[EXERCISE MATERIALS Boundary: Start]
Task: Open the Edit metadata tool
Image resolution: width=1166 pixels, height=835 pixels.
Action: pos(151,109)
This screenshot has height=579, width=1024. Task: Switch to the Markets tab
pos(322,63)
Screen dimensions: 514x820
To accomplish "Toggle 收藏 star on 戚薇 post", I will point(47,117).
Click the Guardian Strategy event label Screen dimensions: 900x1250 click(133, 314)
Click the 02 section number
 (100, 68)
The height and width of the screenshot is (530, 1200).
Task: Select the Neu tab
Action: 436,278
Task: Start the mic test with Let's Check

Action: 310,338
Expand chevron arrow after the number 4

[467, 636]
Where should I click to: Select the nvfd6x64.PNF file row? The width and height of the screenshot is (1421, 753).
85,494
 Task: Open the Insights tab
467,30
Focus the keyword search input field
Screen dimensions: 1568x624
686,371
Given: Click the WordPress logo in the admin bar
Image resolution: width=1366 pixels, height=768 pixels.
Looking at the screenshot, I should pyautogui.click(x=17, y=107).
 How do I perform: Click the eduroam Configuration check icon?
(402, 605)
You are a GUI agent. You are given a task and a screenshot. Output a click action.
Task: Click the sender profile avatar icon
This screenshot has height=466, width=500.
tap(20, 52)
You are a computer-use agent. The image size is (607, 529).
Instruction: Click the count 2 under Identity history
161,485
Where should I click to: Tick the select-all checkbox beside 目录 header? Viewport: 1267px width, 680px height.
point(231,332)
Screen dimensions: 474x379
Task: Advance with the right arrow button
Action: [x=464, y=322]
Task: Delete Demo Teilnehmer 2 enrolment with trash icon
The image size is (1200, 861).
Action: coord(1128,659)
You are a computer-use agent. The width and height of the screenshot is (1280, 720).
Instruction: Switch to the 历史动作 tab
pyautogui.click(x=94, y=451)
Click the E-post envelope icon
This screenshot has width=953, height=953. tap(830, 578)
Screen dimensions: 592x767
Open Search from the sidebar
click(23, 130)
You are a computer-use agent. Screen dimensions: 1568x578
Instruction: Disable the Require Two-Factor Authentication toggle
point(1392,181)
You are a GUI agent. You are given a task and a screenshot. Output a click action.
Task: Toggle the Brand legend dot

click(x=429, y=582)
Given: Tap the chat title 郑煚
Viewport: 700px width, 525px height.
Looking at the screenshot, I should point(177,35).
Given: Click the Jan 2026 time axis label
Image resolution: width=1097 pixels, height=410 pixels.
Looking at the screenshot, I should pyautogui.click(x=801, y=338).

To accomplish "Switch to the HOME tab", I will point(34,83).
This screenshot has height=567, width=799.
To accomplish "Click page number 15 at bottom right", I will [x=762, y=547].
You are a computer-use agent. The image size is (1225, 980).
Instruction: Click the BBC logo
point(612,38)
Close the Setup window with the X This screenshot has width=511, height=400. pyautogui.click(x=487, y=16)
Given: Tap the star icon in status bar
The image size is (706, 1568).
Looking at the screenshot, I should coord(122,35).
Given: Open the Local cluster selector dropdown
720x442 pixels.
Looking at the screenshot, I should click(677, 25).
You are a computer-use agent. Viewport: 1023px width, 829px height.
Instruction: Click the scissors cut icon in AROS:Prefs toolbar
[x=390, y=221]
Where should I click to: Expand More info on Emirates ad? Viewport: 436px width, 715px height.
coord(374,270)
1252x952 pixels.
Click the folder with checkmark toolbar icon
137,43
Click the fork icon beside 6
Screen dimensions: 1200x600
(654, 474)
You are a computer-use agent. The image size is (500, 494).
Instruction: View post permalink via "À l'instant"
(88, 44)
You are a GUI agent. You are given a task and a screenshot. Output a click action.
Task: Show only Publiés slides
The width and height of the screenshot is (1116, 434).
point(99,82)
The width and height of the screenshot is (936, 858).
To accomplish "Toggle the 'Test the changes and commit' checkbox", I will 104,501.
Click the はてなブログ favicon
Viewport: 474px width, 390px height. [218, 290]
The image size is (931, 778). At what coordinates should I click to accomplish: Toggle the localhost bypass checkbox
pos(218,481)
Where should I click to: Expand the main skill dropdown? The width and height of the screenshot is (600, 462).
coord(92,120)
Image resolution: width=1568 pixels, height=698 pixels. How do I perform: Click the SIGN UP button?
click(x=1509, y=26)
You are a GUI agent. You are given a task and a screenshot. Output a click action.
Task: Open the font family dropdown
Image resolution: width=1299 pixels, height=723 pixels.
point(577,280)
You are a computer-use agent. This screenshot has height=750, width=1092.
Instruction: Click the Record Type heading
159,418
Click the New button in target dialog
[EXERCISE MATERIALS Boundary: End]
WHAT THE TASK ASKS -> The full set of entries has to be duplicated precisely.

RESPONSE BOX ->
Task: Open the Edit metadata tool
Image resolution: width=1166 pixels, height=835 pixels.
Action: pos(151,109)
This screenshot has height=579, width=1024. Task: Switch to the Markets tab
pos(322,63)
Screen dimensions: 514x820
To accomplish "Toggle 收藏 star on 戚薇 post", I will point(47,117).
Click the Guardian Strategy event label Screen dimensions: 900x1250 click(133, 314)
Click the 02 section number
 (100, 68)
The height and width of the screenshot is (530, 1200).
Task: Select the Neu tab
Action: 436,278
Task: Start the mic test with Let's Check

Action: 310,338
Expand chevron arrow after the number 4

[467, 636]
Where should I click to: Select the nvfd6x64.PNF file row? The width and height of the screenshot is (1421, 753).
85,494
 Task: Open the Insights tab
467,30
Focus the keyword search input field
Screen dimensions: 1568x624
686,371
Given: Click the WordPress logo in the admin bar
Image resolution: width=1366 pixels, height=768 pixels.
Looking at the screenshot, I should pyautogui.click(x=17, y=107).
 How do I perform: Click the eduroam Configuration check icon?
(402, 605)
You are a GUI agent. You are given a task and a screenshot. Output a click action.
Task: Click the sender profile avatar icon
This screenshot has height=466, width=500.
tap(20, 52)
You are a computer-use agent. The image size is (607, 529).
Instruction: Click the count 2 under Identity history
161,485
Where should I click to: Tick the select-all checkbox beside 目录 header? Viewport: 1267px width, 680px height.
point(231,332)
Screen dimensions: 474x379
Task: Advance with the right arrow button
Action: [x=464, y=322]
Task: Delete Demo Teilnehmer 2 enrolment with trash icon
The image size is (1200, 861).
Action: coord(1128,659)
You are a computer-use agent. The width and height of the screenshot is (1280, 720).
Instruction: Switch to the 历史动作 tab
pyautogui.click(x=94, y=451)
Click the E-post envelope icon
This screenshot has width=953, height=953. tap(830, 578)
Screen dimensions: 592x767
Open Search from the sidebar
click(23, 130)
You are a computer-use agent. Screen dimensions: 1568x578
Instruction: Disable the Require Two-Factor Authentication toggle
point(1392,181)
You are a GUI agent. You are given a task and a screenshot. Output a click action.
Task: Toggle the Brand legend dot

click(x=429, y=582)
Given: Tap the chat title 郑煚
Viewport: 700px width, 525px height.
Looking at the screenshot, I should point(177,35).
Given: Click the Jan 2026 time axis label
Image resolution: width=1097 pixels, height=410 pixels.
Looking at the screenshot, I should pyautogui.click(x=801, y=338).

To accomplish "Switch to the HOME tab", I will point(34,83).
This screenshot has height=567, width=799.
To accomplish "Click page number 15 at bottom right", I will [x=762, y=547].
You are a computer-use agent. The image size is (1225, 980).
Instruction: Click the BBC logo
point(612,38)
Close the Setup window with the X This screenshot has width=511, height=400. pyautogui.click(x=487, y=16)
Given: Tap the star icon in status bar
The image size is (706, 1568).
Looking at the screenshot, I should coord(122,35).
Given: Open the Local cluster selector dropdown
720x442 pixels.
Looking at the screenshot, I should click(677, 25).
You are a computer-use agent. Viewport: 1023px width, 829px height.
Instruction: Click the scissors cut icon in AROS:Prefs toolbar
[x=390, y=221]
Where should I click to: Expand More info on Emirates ad? Viewport: 436px width, 715px height.
coord(374,270)
1252x952 pixels.
Click the folder with checkmark toolbar icon
137,43
Click the fork icon beside 6
Screen dimensions: 1200x600
(654, 474)
You are a computer-use agent. The image size is (500, 494).
Instruction: View post permalink via "À l'instant"
(88, 44)
You are a GUI agent. You are given a task and a screenshot. Output a click action.
Task: Show only Publiés slides
The width and height of the screenshot is (1116, 434).
point(99,82)
The width and height of the screenshot is (936, 858).
To accomplish "Toggle the 'Test the changes and commit' checkbox", I will 104,501.
Click the はてなブログ favicon
Viewport: 474px width, 390px height. [218, 290]
The image size is (931, 778). At what coordinates should I click to accomplish: Toggle the localhost bypass checkbox
pos(218,481)
Where should I click to: Expand the main skill dropdown? The width and height of the screenshot is (600, 462).
coord(92,120)
Image resolution: width=1568 pixels, height=698 pixels. How do I perform: Click the SIGN UP button?
click(x=1509, y=26)
You are a GUI agent. You are given a task and a screenshot. Output a click action.
Task: Open the font family dropdown
Image resolution: width=1299 pixels, height=723 pixels.
point(577,280)
You are a computer-use agent. This screenshot has height=750, width=1092.
Instruction: Click the Record Type heading
159,418
Click the New button in target dialog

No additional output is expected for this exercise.